Ids for dynamically imported elements
When a package dynamically imports another one, we need a way to
identify the imported package’s elements from within the importer
package. Using URIs with fragments is possible, but not always
convenient. We then propose to use the notion of identifier
reference (id-ref).
Given a package p1 defining a dynamic import i. i references a
p2 package, containing an element with the e (in the context of
p2). The e element can be identified within p2 by concatenating
the identifier of i, the colon : character, and the identifier
of e (in the contexte of p2). The obtained identifier is the identifier
reference (id-ref) of e within p1.
Example: if p1 imports p2 through an import identified with
foo, and p2 contains an a1 annotation, then the id-ref of the
annotation in p1 is foo:a1. If p2 contains an annotation
:toto:a2 (using a :toto internal prefix), it id-ref in p1 is
foo::toto:a2.
This schema can be used for multiple import levels. For instance, let
us assume that p2 imports p3 with the id bar, and that p3
contains a a3 annotation (id-ref in p3). Its id-ref in p2 is
then bar:a3, and its id-ref in p1 is foo:bar:a3.
NB1: The prohibition on using : in dynamic imports identifiers
ensures that an id-ref can be unambigously interpreted.
NB2: When the distinction between id and id-ref is not relevant, we
simply use the word “identifier”.
Direct and indirect imports
Examples presented below allow to discriminate between directly
imported element (i.e. own elements of a package imported by the
current package, for instance foo:a1) and indirectly imported
elements (i.e. elements imported by a package, itself imported by the
current package, for instance foo:bar:a1).
A constraint is that only directly imported element can be referenced
by a package’s own elements. For instance, if the p1 package from
the previous example defines a r1 relation, any own annotation of
p1 can be a member, as well as the own annotations of p2 (directly
imported in p1, through the foo dynamic import). In contrary,
the foo:bar:a3 annotation, indirectly imported by p1, cannot be
a member of the r1 relation. To solve this issue, one has to create
a direct import of p3 in p1. Concerned references include: the
media associated to an annotation, a content model, members of a
relation, list items, tag-element associations, metadata values.
Ergonomically, this limitation is reasonable and technically, it has
good properties: a directly imported element has a unique id-ref (as
opposed to indirectly imported components, which can have several). By
limiting the number of intermediaries, the risk of link breakage is
limited. Finally, we can find the URI of a directly imported element
with the available data of the package defining the dynamic import,
while it is impossible for an indirectly imported one.
Query
A query implements the Pipeline interface, and always produces a
list (see below).

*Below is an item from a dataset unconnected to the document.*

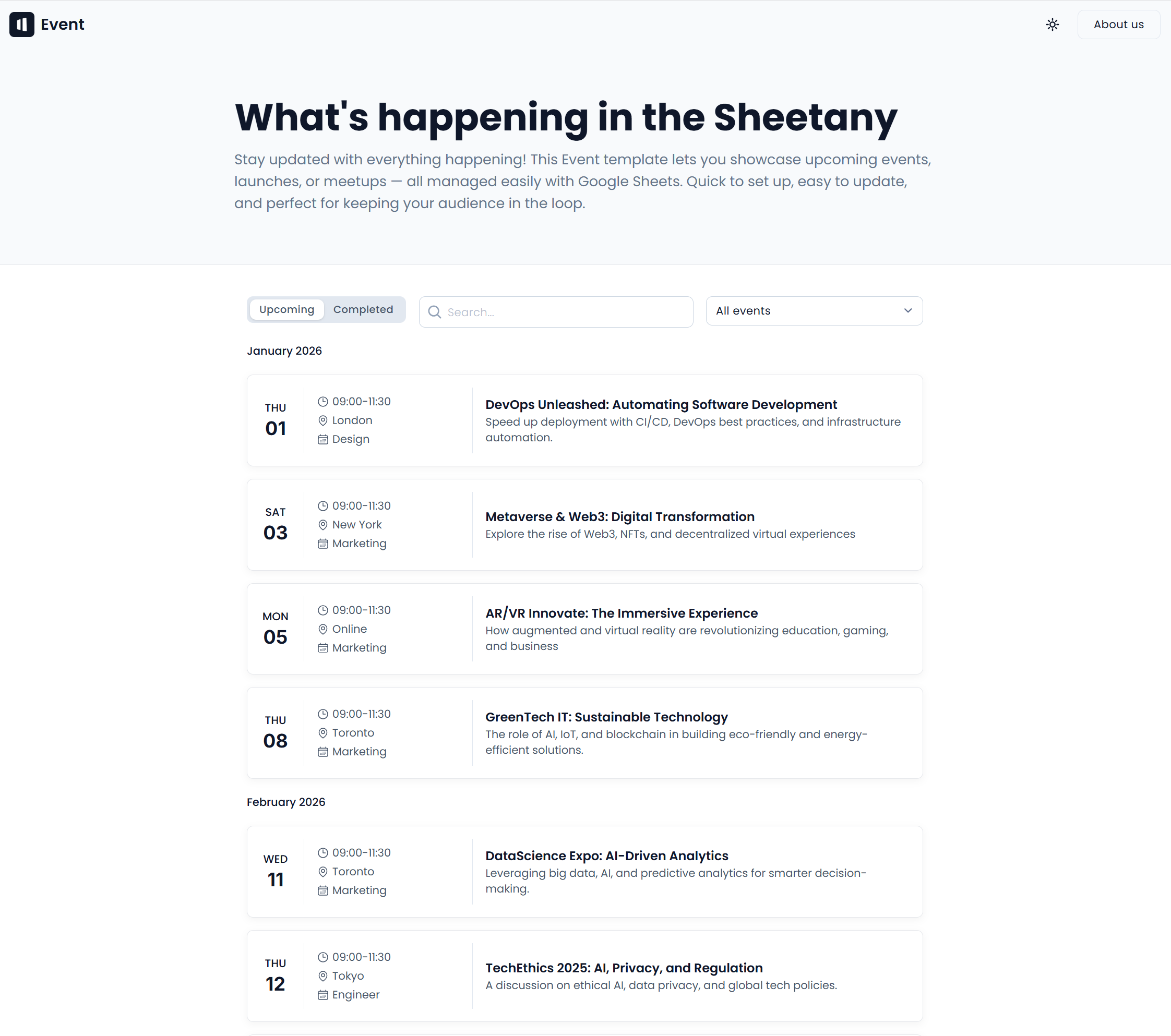Image resolution: width=1171 pixels, height=1036 pixels.
Task: Open Metaverse & Web3 event title
Action: (619, 516)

If a query produces items external to the package
(for instance, URLs), it has to encapsulate them in resources
(temporary, but that can be saved), so that is indeed produces a list
of package elements.
A query has a content. The MIME type of the content determines how the
query is interpreted. Le list of valid MIME types for queries must be
specified by applicative models.
List
A list is a sequence, defined by extension and ordered by the user, of package
elements (own or directly imported). Lists implement the Group interface.

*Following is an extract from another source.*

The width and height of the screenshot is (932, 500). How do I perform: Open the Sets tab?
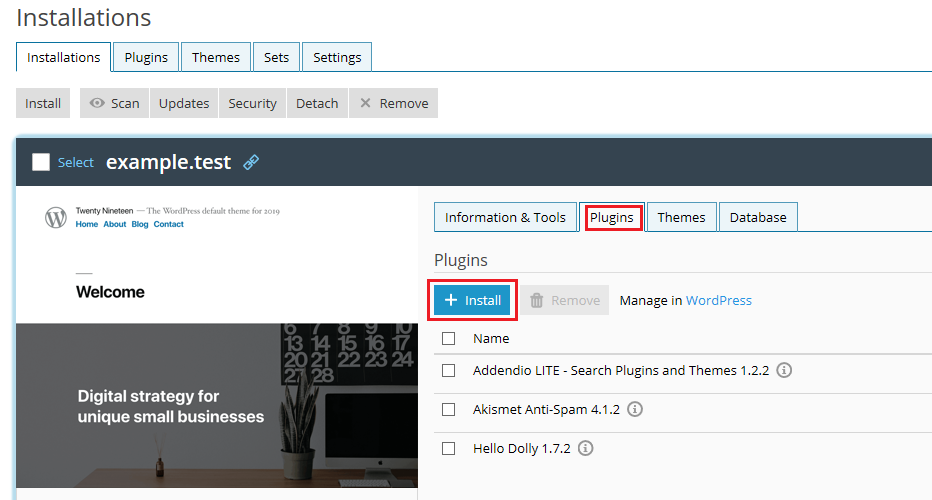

Applicative models can specify a contraint integrity mechanism,
indicating which objects can belong to a list. This mechanism can use
Test views as defined above.
Tag
A Tag is an element that can be associated with any other package element
(own or imported). It allows to group a number of elements that share
a characteristic.
Applicative models can specify a contraint integrity mechanism,
indicating which objects can be associated with a tag. This mechanism
can use Test views as defined above.
Pre-defined groups
A package always possesses two pre-defined groups named own and
all. The own group contains, by definition, all elements defined
within the package. The all group contains, by definition, all
element defined and imported (directly or not) by the package. It is
consequently the union of the own group with all dynamically
imported elements.
These groups cannot be removed from the package.